Eleanora los miró a ambos con gesto expectante y dejó de remover la mezcla que estaba preparando.
—Vamos a casarnos.
Ella no dijo nada durante unos segundos, y finalmente preguntó:
—¿Cuándo?
—En otoño —intervino Paula—. Todavía no tenemos fecha
exacta.
—Los viñedos están muy bonitos en otoño —aseguró la otra
mujer volviendo a batir la mezcla.
—¿No vas a felicitarnos? —le preguntó Pedro.
Esta vez, Eleanora dejó el cacharro y la cuchara de madera sobre la encimera, se acercó a su hijo y lo abrazó. Luego hizo lo mismo con Paula.
—Felicidades a los dos. Lo digo de verdad. Supongo que
tendremos que hablar de cómo vamos a vivir y...
—No tiene por qué cambiar nada —aseguró Pedro mirando a Paula.

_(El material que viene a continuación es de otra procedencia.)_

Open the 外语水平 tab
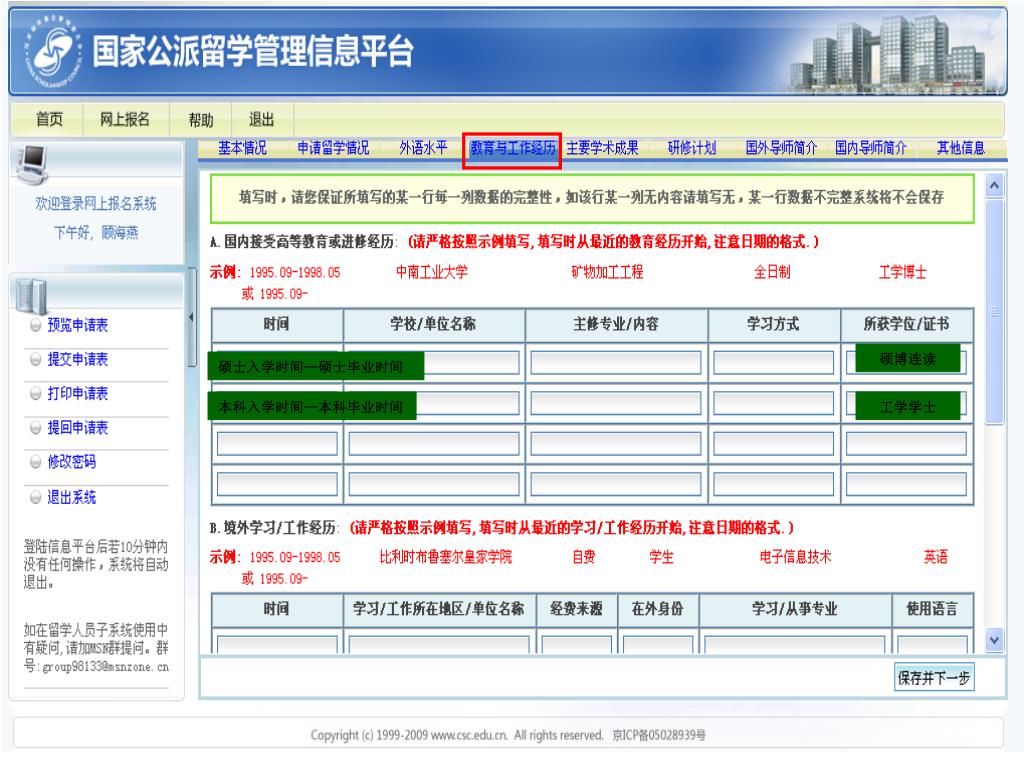The image size is (1024, 768). (424, 149)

Vio en sus ojos que ella estaba de acuerdo. Eleanora y Paula habían alcanzado una especie de acuerdo al vivir bajo el mismo techo, pero de todas maneras...

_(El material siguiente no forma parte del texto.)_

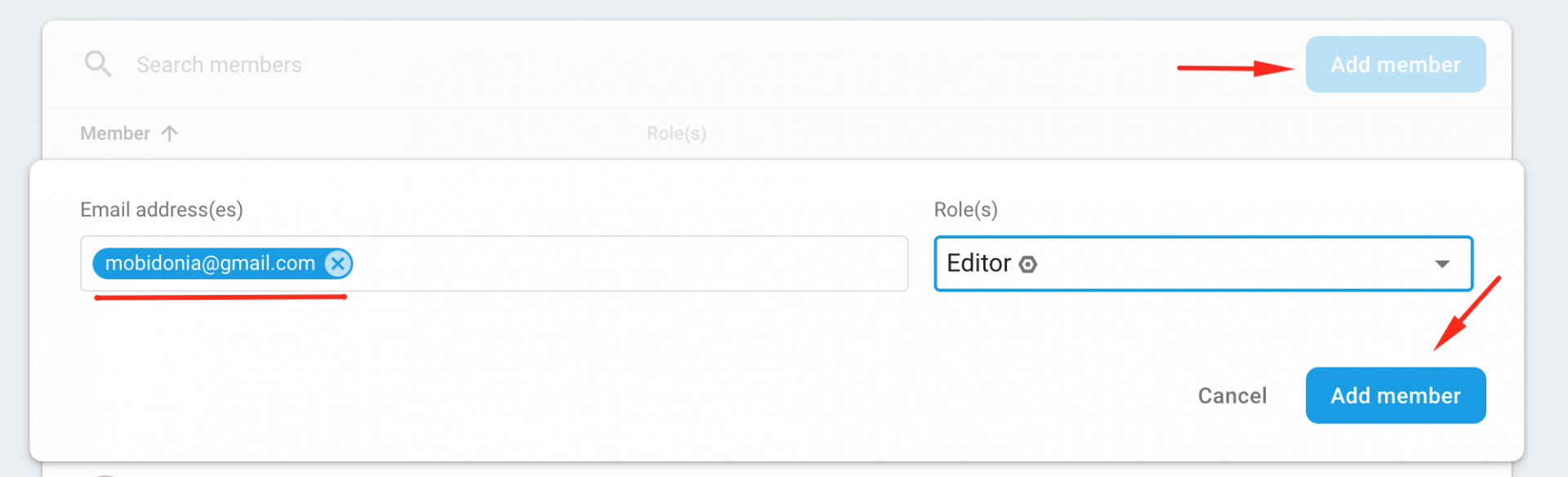Click the faded Add member button beside the search bar
Screen dimensions: 1568x477
1395,64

—Tal vez por ahora no cambie, pero cuando estéis recién
casados querréis estar solos —insistió su madre—. Había pensado reformar la casa de invitados para Paula, pero puede ser un buen sitio para mí.

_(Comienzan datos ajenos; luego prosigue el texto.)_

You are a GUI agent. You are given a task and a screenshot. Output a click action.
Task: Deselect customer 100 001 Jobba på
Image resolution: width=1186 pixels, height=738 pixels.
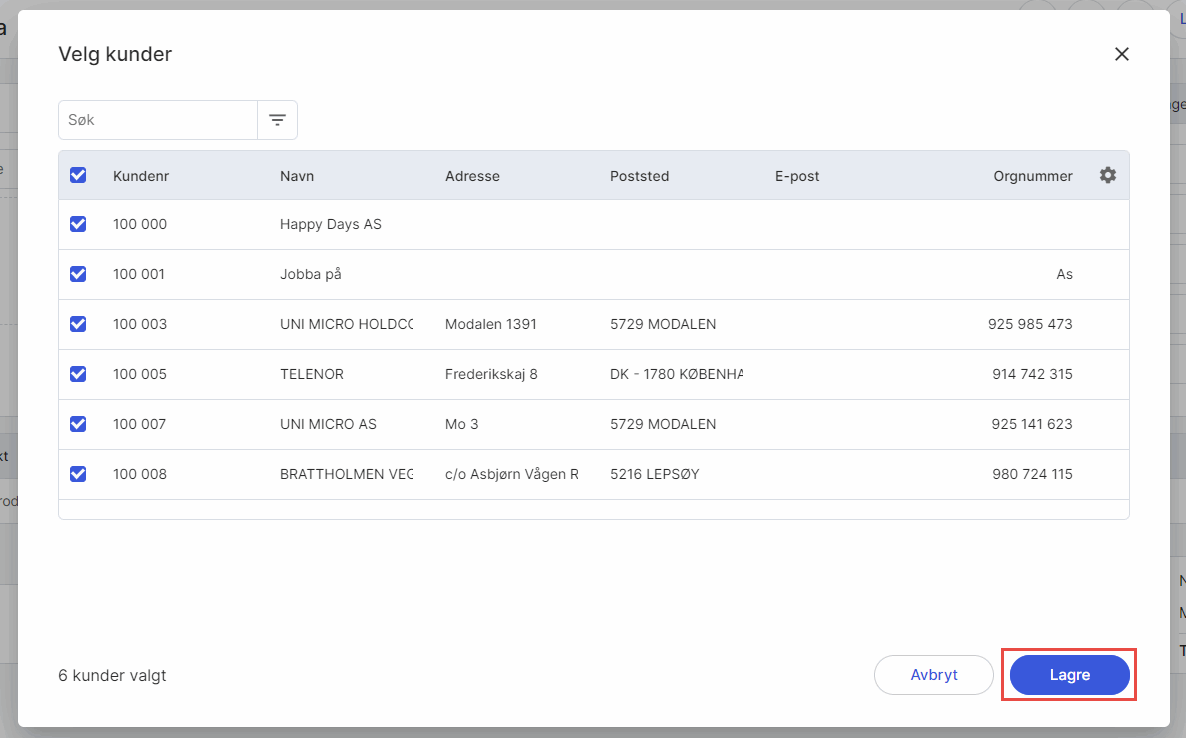(x=78, y=274)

—No vamos a sacarte de tu propia casa —se apresuró a decir Paula.
—Hay sitio de sobra —protestó Pedro—. Podríamos comprarte una parcela y construir nuestra propia casa. Tenemos tiempo para pensarlo.
Pedro se giró hacia Paula y la besó fugazmente en los labios.
—Tengo que ir a la bodega.
—¿No desayunas? —le preguntó su madre.
—Ya tomaré luego unas galletas de esas que estás preparando.
Y dicho aquello salió a toda prisa de la casa, dejando a Paula a solas con su madre.
—Será mejor que vaya a vestirme —murmuró la joven.
—Espera, Paula.
Ella se puso tensa para recibir lo que venía después, pero no
estaba preparada para lo que Eleanora le dijo.
—No hagas esto sólo porque sea conveniente. Los matrimonios de convivencia se convierten en matrimonios tristes.
—Ya lo sé —respondió ella con sinceridad—. Yo seguí casada con mi marido porque estaba embarazada, porque creía que el bebé debía tener a sus padres juntos.
—¿Qué ocurrió entre tu marido y tú?
—Eric tuvo una aventura.
—¿Lo sabe Pedro?
Paula negó con la cabeza y se preguntó por qué se lo habría
contado a Eleanora y no a Pedro.
—Creo que tenemos muchas más cosas en común de las que imaginaba —aseguró Eleanora tras estudiarla detenidamente durante unos segundos.
—Mi matrimonio con Pedro no será meramente de conveniencia —le confesó Paula—. Guardo hacia él sentimientos muy profundos que se hacen más fuertes cada día.
Eleanora pareció satisfecha con aquella explicación.
—Creo que tú le haces mucho bien —aseguró la mujer
dirigiéndose a un armario para sacar una sartén—. No le das todo lo que quiere.
—Con Eric hice muchas concesiones. He aprendido la lección.
—Fran no era una mujer fuerte —confesó Eleanora vertiendo la masa que había preparado sobre la sartén—. No era fuerte como tú. Siempre se atenía a los deseos de Pedro. No lo animaba a hacer cosas nuevas. Tú sí. Y lo cierto es que entre ellos no vi nunca las chispas que saltan entre vosotros. Ellos eran muy buenos amigos, y eso es necesario en un matrimonio. Pero está muy bien ser algo más que eso.
Siguiendo un impulso, Paula se acercó a ella y le dio un abrazo.
—¿A qué viene eso? —gruñó Eleanora.
—Creo que me va a gustar tenerte como suegra.
—Espera a que llevéis casados un par de años, a ver si dices lo mismo.
Las dos mujeres se sonrieron la una a la otra y Pedro sintió como si hubiera encontrado su lugar en el mundo.